We have an ambiguity here:

injectivity_radius(M::AbstractManifold, m::AbstractRetractionMethod) @ ManifoldsBase ~/.julia/packages/ManifoldsBase/Sk7lI/src/ManifoldsBase.jl:528
injectivity_radius(M::Hyperrectangle, p) @ Manifolds ~/work/Manifolds.jl/Manifolds.jl/src/manifolds/Hyperrectangle.jl:173

I thought I would leave the global injectivity_radius undefined (it's just 0 and not useful) but seeing this I'm not sure. What do you think @kellertuer ?

kellertuer commented 4 months ago

I mean you could still define the global one to be zero if it is the case?

For the ambiguity, I would have to carefully check (maybe not this week, last week of lectures, drowning a bit in emails);

Overall I have not yet understood this manifold, I think.

mateuszbaran commented 4 months ago

OK, defining it to be 0 will fix the ambiguity. I can try to explain if you have any specific questions :slightly_smiling_face:

kellertuer commented 4 months ago

I think my main problems are twofold

Besides that I think the inner product might not be correctly documented at first sight. For i=2 X^TY is still a matrix not a number – maybe there is a trace or so missing for this case?

mateuszbaran commented 4 months ago
  • what is this manifold useful for? A bit of documentation before the actual types would be good

Mostly optimization with box constraints, at least that's my idea.

  • why does exp potentially lead to points outside the manifold. Is that considered in any way?

I think we can't assume exponential map is always well-defined for arbitrary vectors. Note that the default retraction is ProjectionRetraction, and ProbabilitySimplex with EuclideanMetric behaves the same way.

mateuszbaran commented 4 months ago

Besides that I think the inner product might not be correctly documented at first sight. For i=2 X^TY is still a matrix not a number – maybe there is a trace or so missing for this case?

Yes, it should have a trace. I copied it from Euclidean which has the same issue.

kellertuer commented 4 months ago

I never considered Probability simplex with euclidean metric a serious candidate for a manifold ;)

mateuszbaran commented 4 months ago

I never considered Probability simplex with euclidean metric a serious candidate for a manifold ;)

It surely is not, it's a manifold with boundary. A different thing :slightly_smiling_face: .

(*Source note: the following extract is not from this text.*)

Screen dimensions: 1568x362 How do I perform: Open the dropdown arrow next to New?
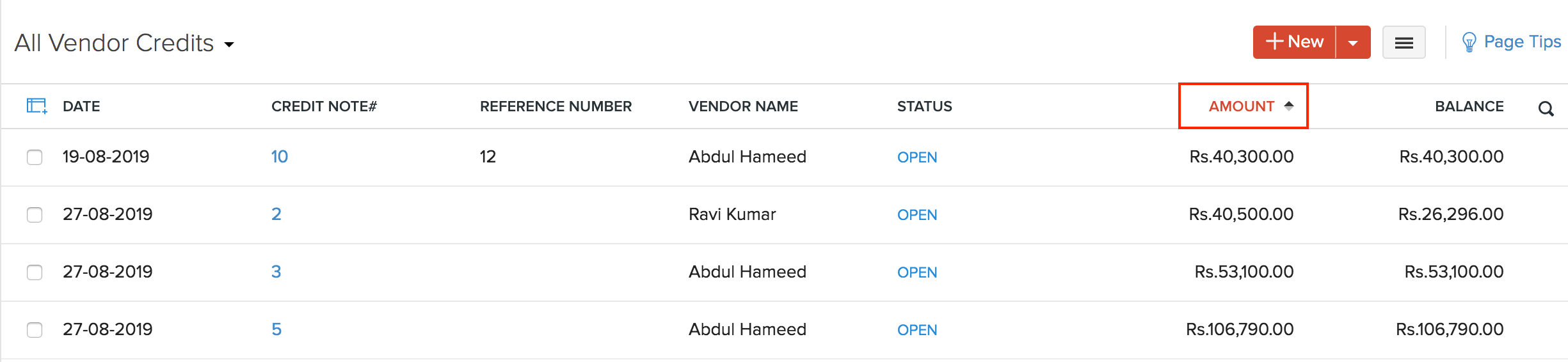coord(1353,43)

mateuszbaran commented 4 months ago

Or, more precisely, those are manifolds with corners: https://arxiv.org/abs/0910.3518

kellertuer commented 4 months ago

Ok, while I do not see much how this manifold is useful – I think I also do not have to find it useful. I am still a bit confused that retractions do map into the manifold and exp does not, but ok.

The only think I would like to see a bit more proimentnly – maybe in the docs before the list of doc strings starts – would be the note that this is a manifold with boundary, and their interface might not yet bet 100% fixed.

mateuszbaran commented 4 months ago

Ok, while I do not see much how this manifold is useful – I think I also do not have to find it useful.

With L-BFGS-B being one of the most widely used optimization algorithm, and working exactly on a hyperrectangle manifold, I think utility should be fairly clear :slightly_smiling_face: . Manopt's qN requires some small tweaks to ensure reasonable convergence for manifolds with boundary or corners but I'm planning on adding that soon-ish.

The only think I would like to see a bit more proimentnly – maybe in the docs before the list of doc strings starts – would be the note that this is a manifold with boundary, and their interface might not yet bet 100% fixed.

Sure, I will add a note. And the interface would definitely have to be extended a bit but I haven't designed that yet in detail.

I am still a bit confused that retractions do map into the manifold and exp does not, but ok.

Locally they both map into the manifold. I'm not sure how to explain that idea clearly but for standard Riemannian manifolds you also may have tangent vectors for which exp is undefined. Not all manifolds are geodesically complete. It's just that we focus in Manifolds.jl on symmetric manifolds and they are geodesically complete.

mateuszbaran commented 4 months ago

Great. I will sketch something soon-ish.